Description of the task
Copy the listing lines that start at the one containing "The height and" and run through the end of the listing, replacing "screenshot" with "image" and leaving everything else unchanged. Return only those lines, and leave the pictures out.

BEGIN The data

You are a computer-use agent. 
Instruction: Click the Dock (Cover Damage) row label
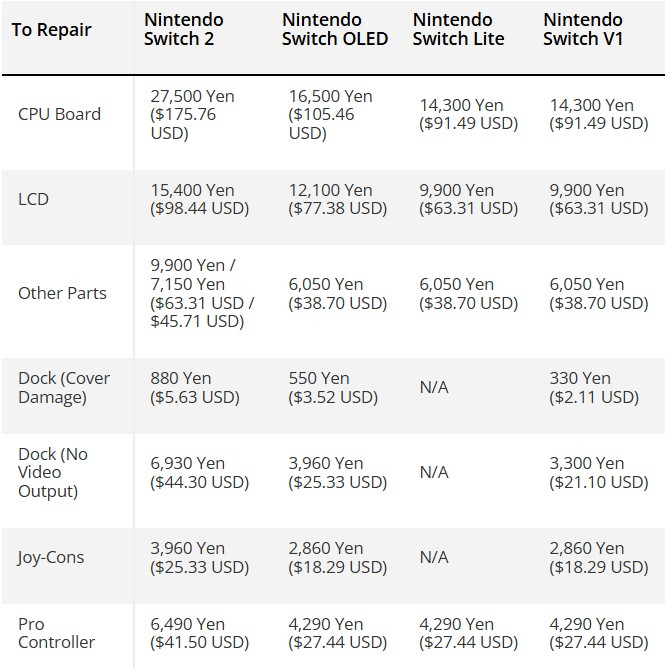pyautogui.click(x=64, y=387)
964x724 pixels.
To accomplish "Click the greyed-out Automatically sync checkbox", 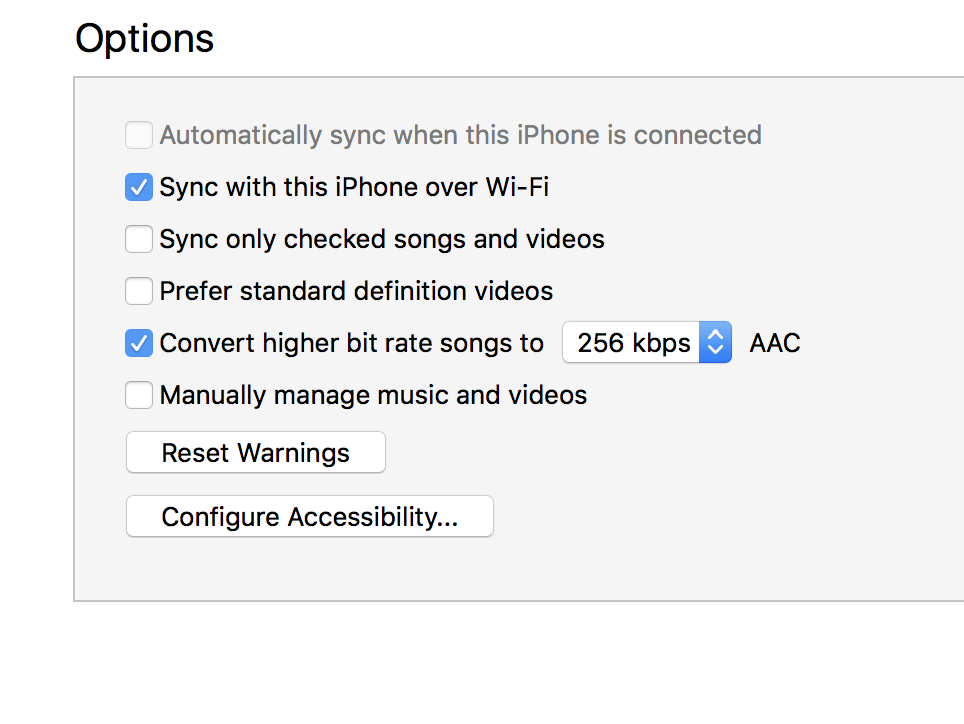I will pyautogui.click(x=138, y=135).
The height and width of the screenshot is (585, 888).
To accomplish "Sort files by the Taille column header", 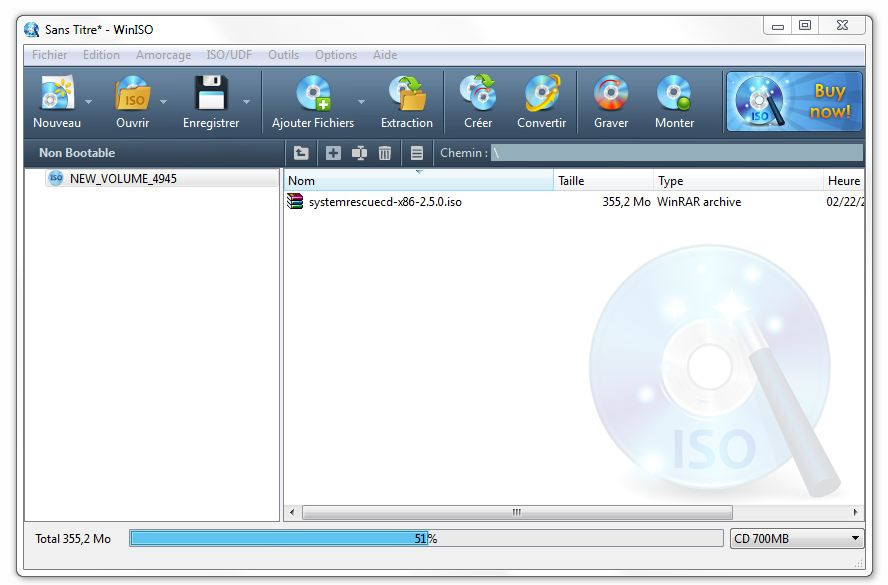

END The data

Answer to this exercise
The height and width of the image is (585, 888).
To accomplish "Sort files by the Taille column header", 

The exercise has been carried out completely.